Le dediqué una sonrisa radiante y pasé por detrás de la Tropa por Jesús y de la enorme mujer que estaba delante de Billy hasta llegar al propio Niño.

Miraba fijamente a su abuelo, pero cuando le toqué el brazo se volvió hacia mí.

– ¿Por qué lo ha traído aquí? -inquirió-. ¡Creía que podía confiar en usted!

– Yo no lo he traído. Era fácil deducir que estarías aquí: has estado asistiendo a los oficios de Mount Ararat, admiras al pastor Andrés, cantas en el coro. Y luego Grobian comentó con alguien que te había visto en la calle Noventa y dos con una chica.

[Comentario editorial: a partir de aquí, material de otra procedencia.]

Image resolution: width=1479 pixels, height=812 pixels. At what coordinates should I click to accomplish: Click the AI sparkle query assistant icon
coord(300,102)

– Oh, ¿por qué la gente se mete donde no la llaman? ¡Los chicos pasean con chicas por la calle cada día, en todo el mundo! Si lo hago yo ¿tiene que salir en la web de By-Smart?

Ambos habíamos siseado para oírnos por encima de la música electrónica, pero ahora gimió levantando la voz. Josie nos observaba junto con el resto del coro, pero mientras éstos parecían sinceramente curiosos, a ella se la veía nerviosa.

– ¿Y ahora qué hace? -inquinó Billy.

Miré detrás de mí. Buffalo Bill estaba intentando llegar hasta su nieto, pero los cinco hombres que habían colaborado en el oficio le bloqueaban el paso. Bysen trató de golpear a uno de ellos con el bastón, pero los hombres lo rodearon y le hicieron bajar de la tarima; incluso el anciano de la cabeza ladeada y la voz temblorosa empujaba arrastrando los pies, agarrado al abrigo de Bysen.